Tubi di cemento nel torrente: «Un’opera scellerata deturpa il Dolo»

I giganteschi tubi affiorano dall’acqua del torrente Dolo o sono in stato di disfacimento e abbandono sul greto del corso d’acqua

Toano, enormi condutture fuori dall’acqua: sono della centrale idroelettrica. La denuncia di Ggev e Comitato per la difesa del torrente

TOANO. Nel 2014 era stata un’opera molto discussa e criticata, da un comitato popolare che si era costituito appositamente. Ma l’opera era andata avanti comunque. Almeno parzialmente. Sì, perché oggi dell’impianto ulteriore per la produzione di energia idroelettrica che doveva essere realizzato a valle della centrale di Farneta, sul letto del Dolo, restano solo tubi che deturpano il paesaggio.



A denunciarlo sono le Guardie giurate ecologiche volontarie di Reggio Emilia e il Comitato per la difesa del torrente Dolo di Cerredolo, che allora si oppose all’opera. «Se vi trovaste a camminare lungo la pista che dal Pioppeto di Cerredolo porta alla centrale di Farneta – spiegano – vi trovereste davanti uno spettacolo allucinante: enormi tubi verosimilmente in vetroresina sparsi lungo il corso del torrente Dolo. Alcuni interi, alcuni frantumati e altri simili a enormi cannoni che puntano il cielo sollevati dalla forza dell’acqua. Uno scenario impressionante, visibile anche dal ponte sul Dolo. Simile a un bombardamento. Sono tubi lunghi una decina di metri, con un diametro di oltre un metro e mezzo che la forza del torrente in piena ha strappato dalla linea di condotta forzata dell’impianto».



Prosegue la nota: «Come è avvenuto in passato, il Dolo ha rigettato ciò che l’uomo gli ha imposto. Nel 2012, nonostante le proteste dei cittadini, è stato accolto il progetto e negli anni successivi si è portata a termine la costruzione dell’opera: una centrale idroelettrica a condotta forzata che prevedeva 6 chilometri di tubi interrati nel letto del torrente. Durante tutto il periodo di costruzione e attività della centrale il Dolo, quasi a condividere le proteste dei cittadini, ha causato ritardi e danni all’impianto. In virtù dell’accaduto, viene da chiedersi: ma era proprio necessario? Considerati i rischi e l’impatto ambientale, ne valeva la pena?».

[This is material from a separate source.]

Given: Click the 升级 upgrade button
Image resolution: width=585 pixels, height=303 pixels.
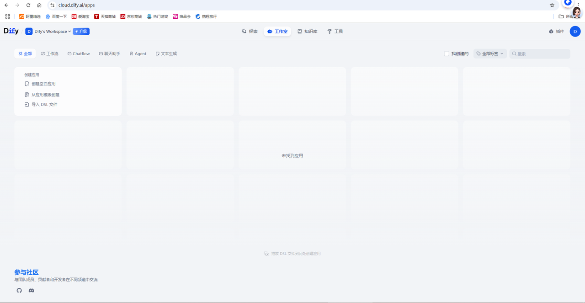Looking at the screenshot, I should coord(81,32).
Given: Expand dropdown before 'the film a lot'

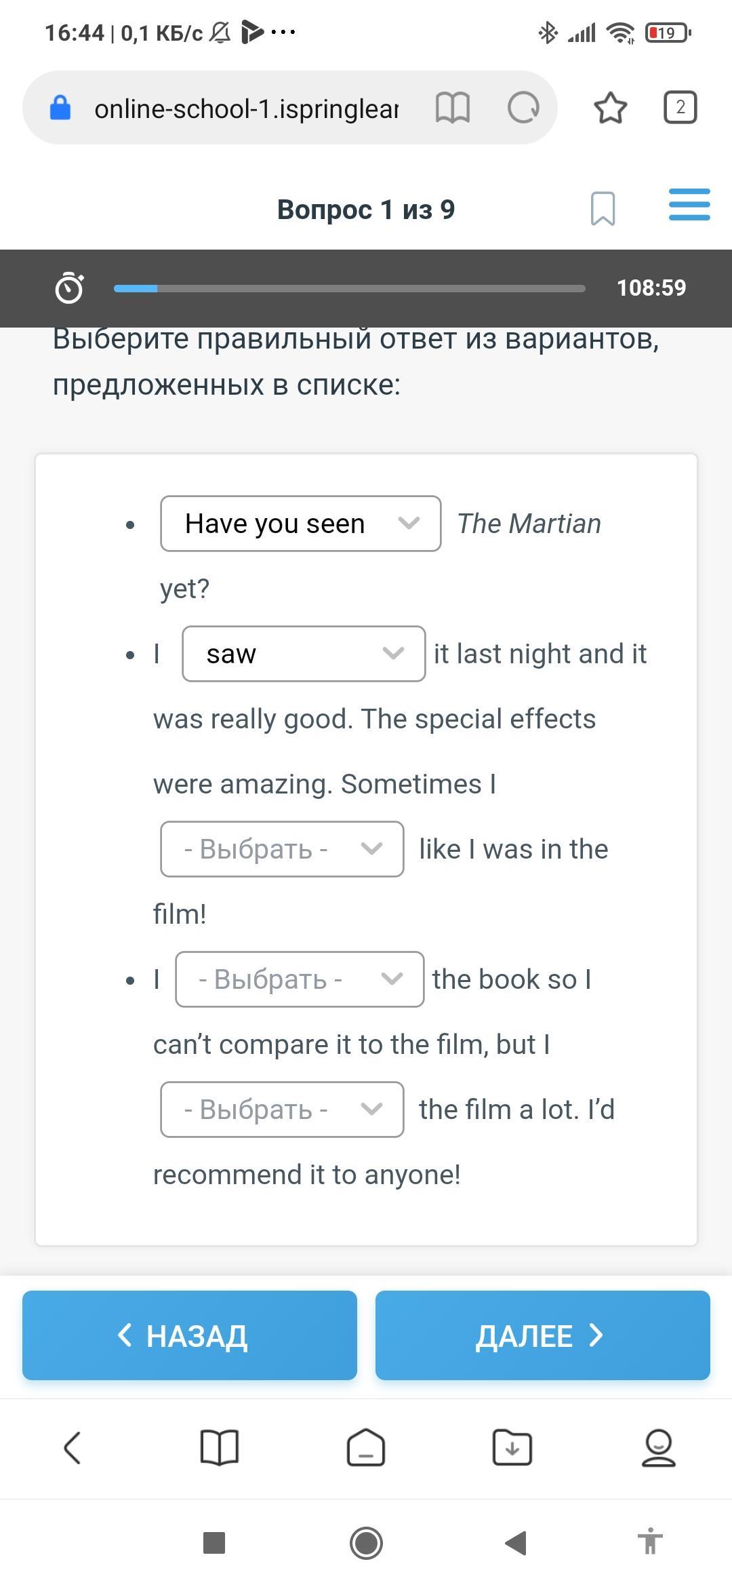Looking at the screenshot, I should (x=282, y=1110).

Le Ggev e il Comitato di difesa del Dolo puntano il dito anche contro il mancato introito economico del Comune: «Con l’ultima convenzione, il Comune di Toano cede parte degli introiti convenuti in precedenza col gestore per contribuire ad eventuali spese di manutenzione e ripristino di opere in alveo. I costi di costruzione, manutenzione e ripristino e il conseguente impatto ambientale sollevano forti dubbi sulla validità dell’opera, sia economicamente che ecologicamente. Persino delle promesse depurazioni degli scarichi civili presenti lungo il tratto, necessarie a migliorare la qualità delle acque, come tra l’altro previsto in progetto, non se ne trova traccia».

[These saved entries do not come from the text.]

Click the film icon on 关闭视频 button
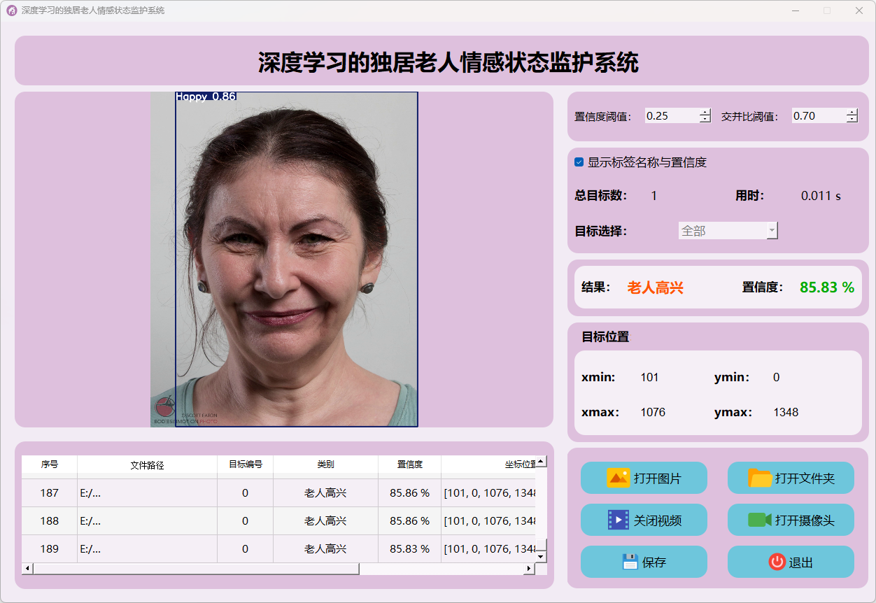The width and height of the screenshot is (876, 603). click(619, 520)
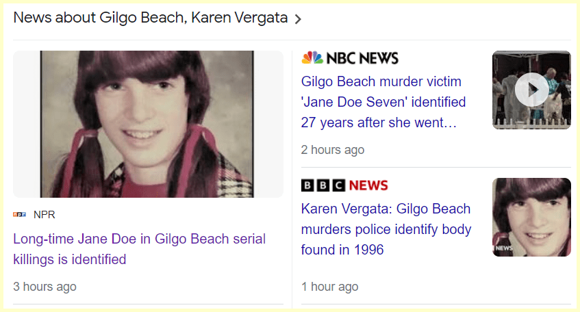Click the black BBC blocks logo

click(323, 185)
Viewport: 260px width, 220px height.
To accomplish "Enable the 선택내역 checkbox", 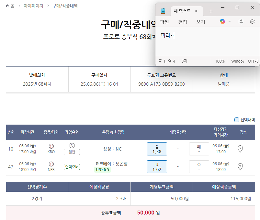I will pyautogui.click(x=237, y=120).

Il progetto originario prevedeva la captazione di una parte dell’acqua rilasciata dalla centrale di Farneta (nel Comune di Montefiorino, a Modena) per produrre ulteriore energia, incanalando l’acqua in una nuova conduttura di circa sei chilometri di lunghezza, in territorio toanese, arrivando poi fino a Cerredolo.Già all’epoca il comitato denunciava «l’impatto territoriale di questo progetto, la devastazione ambientale e il degrado che apporta al territorio. Cerredolo è stato attraversato da due tipi di scavi: uno della Centrale della Cev di Padova, lungo circa sei chilometri, e l’altro che attraversa in senso verticale la borgata di Guarana, e che attraverso altri tre chilometri circa di tubi dovrebbe portare l’energia sviluppata all’apice della collina di Massa di Toano». Ora la situazione del greto del torrente evidenzia soltanto ricadute negative.